[start]

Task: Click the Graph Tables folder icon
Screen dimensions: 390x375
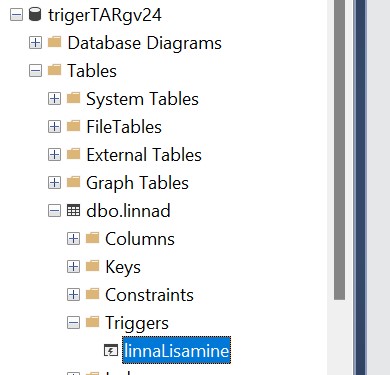Action: click(x=73, y=182)

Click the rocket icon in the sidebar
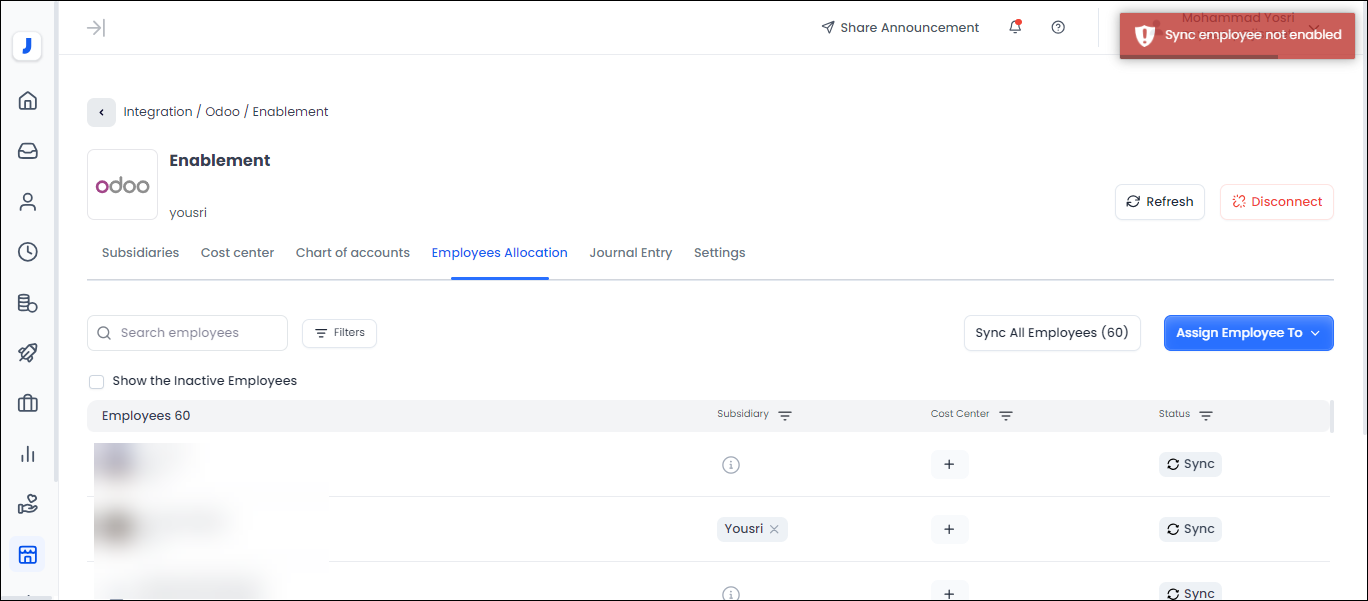(28, 353)
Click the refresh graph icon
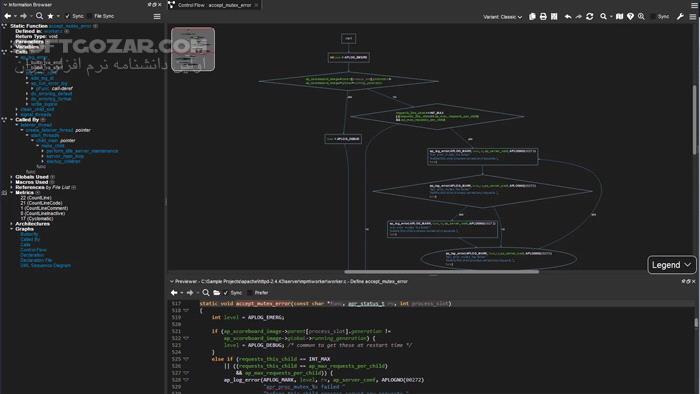 (x=589, y=17)
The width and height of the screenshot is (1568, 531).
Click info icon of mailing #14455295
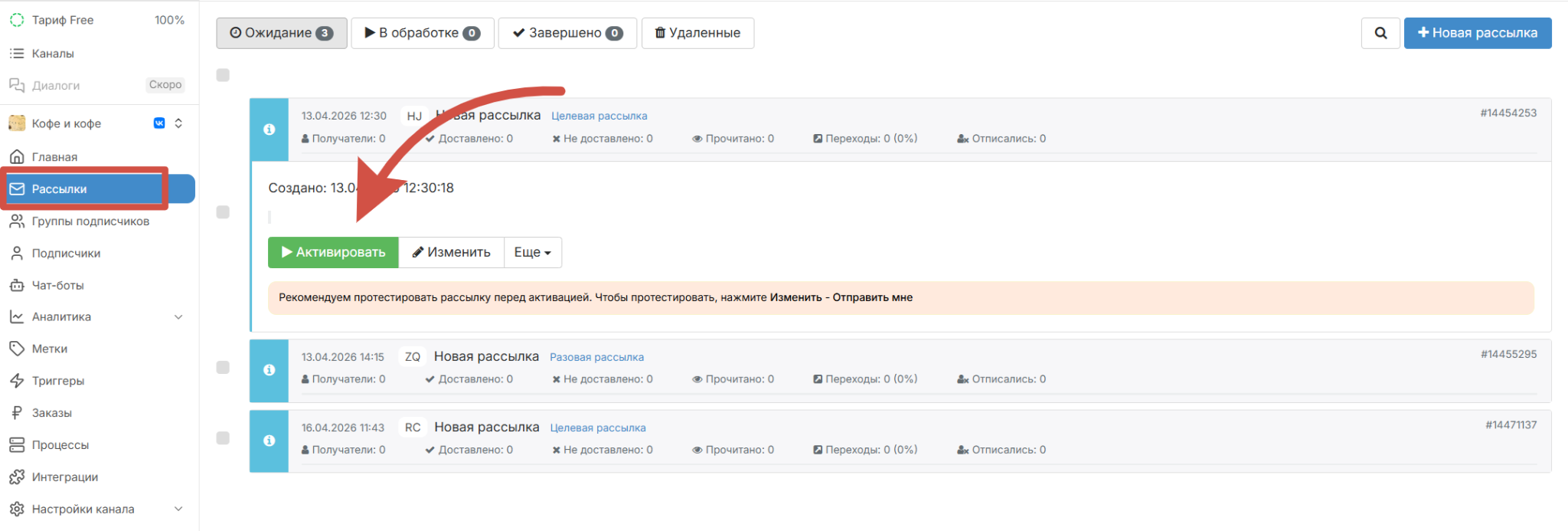pyautogui.click(x=269, y=370)
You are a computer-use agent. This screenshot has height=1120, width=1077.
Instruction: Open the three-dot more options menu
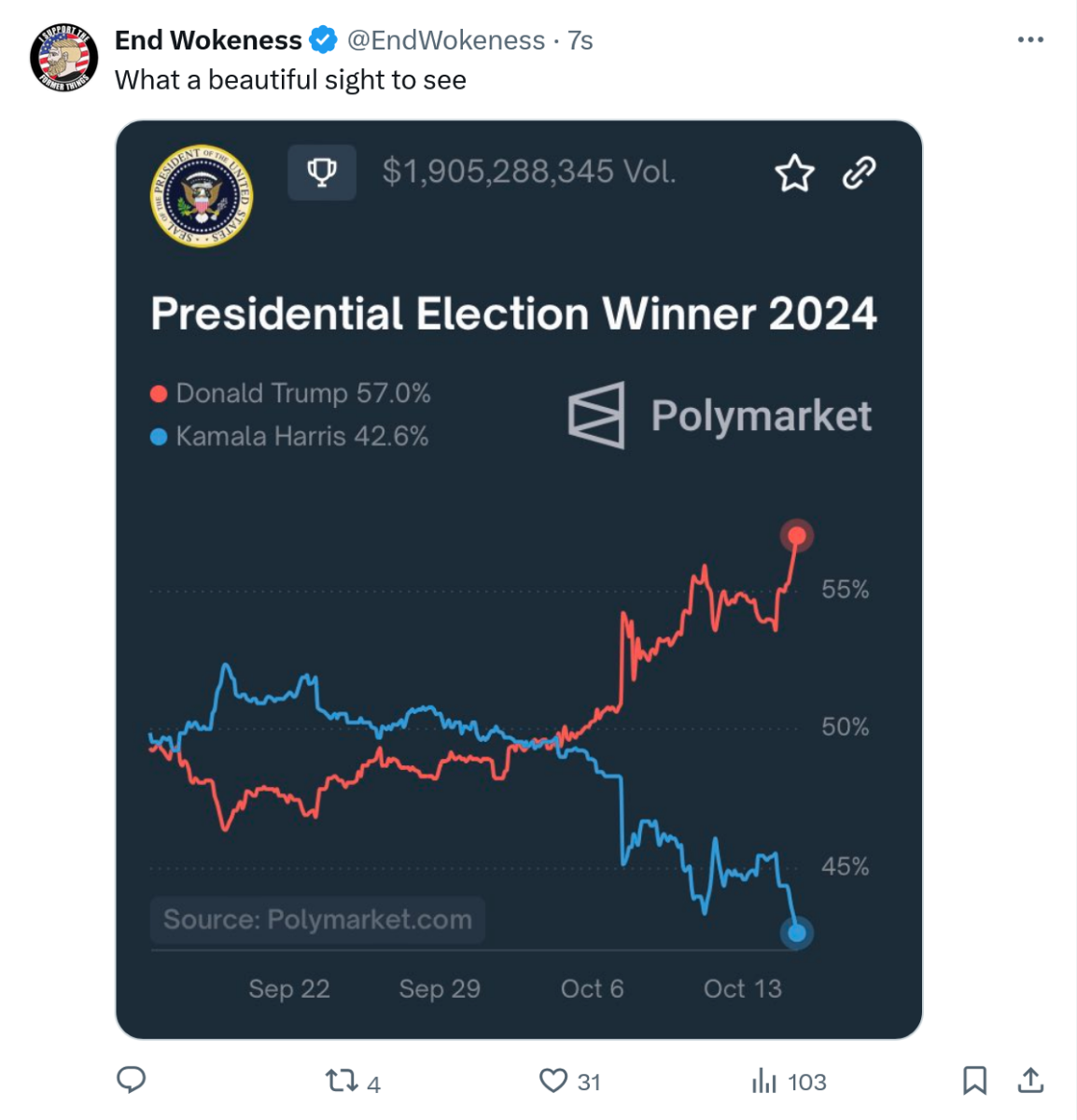1030,40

[end]

▸ **Exercise instructions**: Format every line of the data above as a JSON list of strings, with one string per line and blank lines skipped. Leave the pictures out.

▸ **Reply**:
[
  "Task: Click the Graph Tables folder icon",
  "Screen dimensions: 390x375",
  "Action: click(x=73, y=182)",
  "Click the rocket icon in the sidebar",
  "(28, 353)",
  "Click the refresh graph icon",
  " (x=589, y=17)",
  "The width and height of the screenshot is (1568, 531).",
  "Click info icon of mailing #14455295",
  "pyautogui.click(x=269, y=370)",
  "You are a computer-use agent. This screenshot has height=1120, width=1077.",
  "Instruction: Open the three-dot more options menu",
  "1030,40"
]